REQUIRED WORK: Let the line containing "Task: Open Dịch vụ trực tuyến menu item" serve as the first line of the answer and the final line of the entries as its last, with every line between copied exactly.
------ EXTRACTED MATERIAL ------
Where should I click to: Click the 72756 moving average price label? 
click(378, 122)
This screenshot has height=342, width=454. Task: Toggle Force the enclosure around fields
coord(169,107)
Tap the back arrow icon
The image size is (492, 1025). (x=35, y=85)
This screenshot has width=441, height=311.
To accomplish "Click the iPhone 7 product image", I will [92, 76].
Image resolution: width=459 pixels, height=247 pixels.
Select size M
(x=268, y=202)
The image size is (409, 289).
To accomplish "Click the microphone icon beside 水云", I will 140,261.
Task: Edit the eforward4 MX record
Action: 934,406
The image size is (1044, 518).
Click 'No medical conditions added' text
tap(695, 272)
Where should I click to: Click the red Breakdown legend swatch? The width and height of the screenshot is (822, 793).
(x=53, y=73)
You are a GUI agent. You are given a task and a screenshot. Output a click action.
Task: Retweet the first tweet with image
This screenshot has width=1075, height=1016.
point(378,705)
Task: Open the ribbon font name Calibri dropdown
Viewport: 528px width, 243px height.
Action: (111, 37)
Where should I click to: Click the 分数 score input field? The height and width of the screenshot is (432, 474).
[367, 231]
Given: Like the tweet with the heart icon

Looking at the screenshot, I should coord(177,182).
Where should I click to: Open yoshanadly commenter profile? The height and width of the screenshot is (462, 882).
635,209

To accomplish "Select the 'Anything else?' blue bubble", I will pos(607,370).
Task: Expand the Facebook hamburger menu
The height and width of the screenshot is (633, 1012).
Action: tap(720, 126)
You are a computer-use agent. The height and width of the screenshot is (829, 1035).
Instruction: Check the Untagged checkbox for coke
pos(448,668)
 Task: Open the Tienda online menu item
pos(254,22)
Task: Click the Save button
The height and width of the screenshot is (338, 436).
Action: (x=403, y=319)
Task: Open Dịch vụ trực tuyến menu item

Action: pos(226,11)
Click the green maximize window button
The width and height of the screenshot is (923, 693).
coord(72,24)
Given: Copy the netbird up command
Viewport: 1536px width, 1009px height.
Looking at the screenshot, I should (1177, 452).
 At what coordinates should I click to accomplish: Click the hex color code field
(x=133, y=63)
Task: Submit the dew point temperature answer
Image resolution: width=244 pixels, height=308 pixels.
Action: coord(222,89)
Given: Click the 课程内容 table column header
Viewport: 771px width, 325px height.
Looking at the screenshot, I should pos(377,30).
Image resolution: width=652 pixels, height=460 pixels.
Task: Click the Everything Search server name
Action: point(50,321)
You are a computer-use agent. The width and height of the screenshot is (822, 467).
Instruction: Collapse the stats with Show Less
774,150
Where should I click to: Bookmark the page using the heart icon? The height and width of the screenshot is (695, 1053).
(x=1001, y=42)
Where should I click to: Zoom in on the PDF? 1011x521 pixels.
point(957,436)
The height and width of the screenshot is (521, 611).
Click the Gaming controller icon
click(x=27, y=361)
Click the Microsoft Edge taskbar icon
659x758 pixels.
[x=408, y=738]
------
PROBLEM SOLUTION:
Task: Open Dịch vụ trực tuyến menu item

Action: pos(226,11)
Click the green maximize window button
The width and height of the screenshot is (923, 693).
coord(72,24)
Given: Copy the netbird up command
Viewport: 1536px width, 1009px height.
Looking at the screenshot, I should (1177, 452).
 At what coordinates should I click to accomplish: Click the hex color code field
(x=133, y=63)
Task: Submit the dew point temperature answer
Image resolution: width=244 pixels, height=308 pixels.
Action: coord(222,89)
Given: Click the 课程内容 table column header
Viewport: 771px width, 325px height.
Looking at the screenshot, I should pos(377,30).
Image resolution: width=652 pixels, height=460 pixels.
Task: Click the Everything Search server name
Action: point(50,321)
You are a computer-use agent. The width and height of the screenshot is (822, 467).
Instruction: Collapse the stats with Show Less
774,150
Where should I click to: Bookmark the page using the heart icon? The height and width of the screenshot is (695, 1053).
(x=1001, y=42)
Where should I click to: Zoom in on the PDF? 1011x521 pixels.
point(957,436)
The height and width of the screenshot is (521, 611).
Click the Gaming controller icon
click(x=27, y=361)
Click the Microsoft Edge taskbar icon
659x758 pixels.
[x=408, y=738]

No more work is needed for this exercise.